Tony Augello moriva vent’anni fa. La sua eredità è sempre viva, come il suo sorriso
Tony Augello morì il 19 aprile del 2000, all’età di 44 anni. Vent’anni fa. Gli amici, i familiari e i militanti che lo hanno stimato e benvoluto ogni anno si riuniscono per la messa in suffragio. Quest’anno non è possibile. “Lo ricorderemo degnamente non appena questa notte sarà passata” dice il fratello Andrea, che sta lavorando a un libro su Tony.
La tenacia del ricordo, il legame tra Tony e chi ogni anno lo rimpiange non sono stati scalfiti dal tempo. C’è una ragione per questo. Era un politico generoso e intelligente. E’ vero, ma non basta a spiegare il senso di vuoto che ha lasciato. Era un capogruppo abile e preparato della destra capitolina. Uno che amava stupire, lasciare gli avversari a bocca aperta. Era un sindacalista di battaglia, molto ammirato nel settore Ugl-Credito un tempo Cisnal.
La vecchia scuola missina lo induceva a intestarsi battaglie non destinate alla vittoria ma proprio per questo da lui più coltivate, più ricercate, combattute con ostinazione particolare. Gli bastava la vespa, un megafono, e anche solo due militanti fidati.
La politica lo ha attirato fin da adolescente. Si era iscritto alla Giovane Italia (poi Fronte della Gioventù) a Bari a tredici anni. Frequentava il liceo classico Flacco. Fu individuato come fascista e preso a calci. La mattina dopo aveva in tasca la tessera. Di sé raccontava: «Ho scelto la destra per una motivazione estetica. I comunisti erano insopportabilmente arroganti. Sembravano fatti in serie. E poi, a tredici anni, che altre motivazioni puoi avere… Mi scazzottai con quello che mi aveva preso a calci e andai alla sede del Msi».

DATI IN INGRESSO →

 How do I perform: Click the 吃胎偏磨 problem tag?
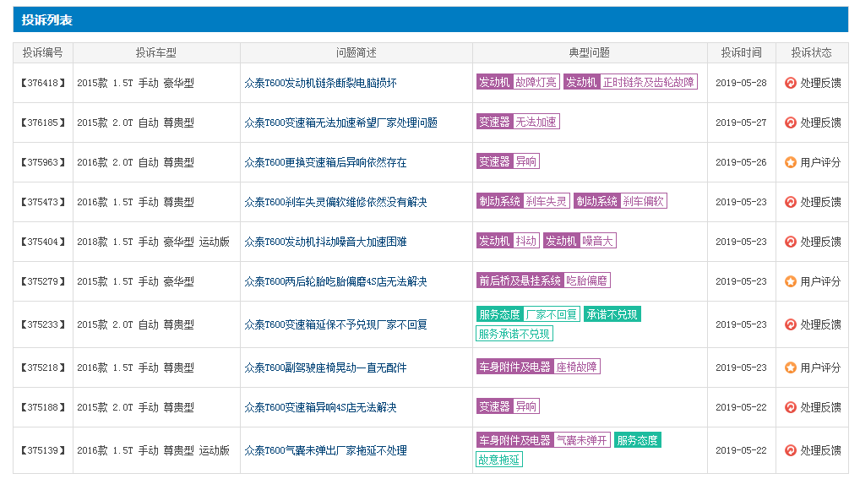[x=587, y=280]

AZIONE RICHIESTA A →
Modifica il documento su Tony Augello: riscrivi il passo che comincia con le parole "Tony Augello moriva" e termina dopo "libro su Tony.", mettendo "cerimonia commemorativa" al posto di "messa in suffragio".
AZIONE RICHIESTA B →
Traduci in inglese questa frase del documento su Tony Augello: "Era un politico generoso e intelligente."
AZIONE RICHIESTA C →
Rispondi in base al documento su Tony Augello:
(i) In che giorno morì Tony Augello?
(ii) A quanti anni si iscrisse alla Giovane Italia?
(iii) Quale liceo frequentava a Bari?

RISPOSTA A →
Tony Augello moriva vent’anni fa. La sua eredità è sempre viva, come il suo sorriso
Tony Augello morì il 19 aprile del 2000, all’età di 44 anni. Vent’anni fa. Gli amici, i familiari e i militanti che lo hanno stimato e benvoluto ogni anno si riuniscono per la cerimonia commemorativa. Quest’anno non è possibile. “Lo ricorderemo degnamente non appena questa notte sarà passata” dice il fratello Andrea, che sta lavorando a un libro su Tony.

RISPOSTA B →
He was a generous and intelligent politician.

RISPOSTA C →
(i) Il 19 aprile del 2000.
(ii) A tredici anni.
(iii) Il liceo classico Flacco.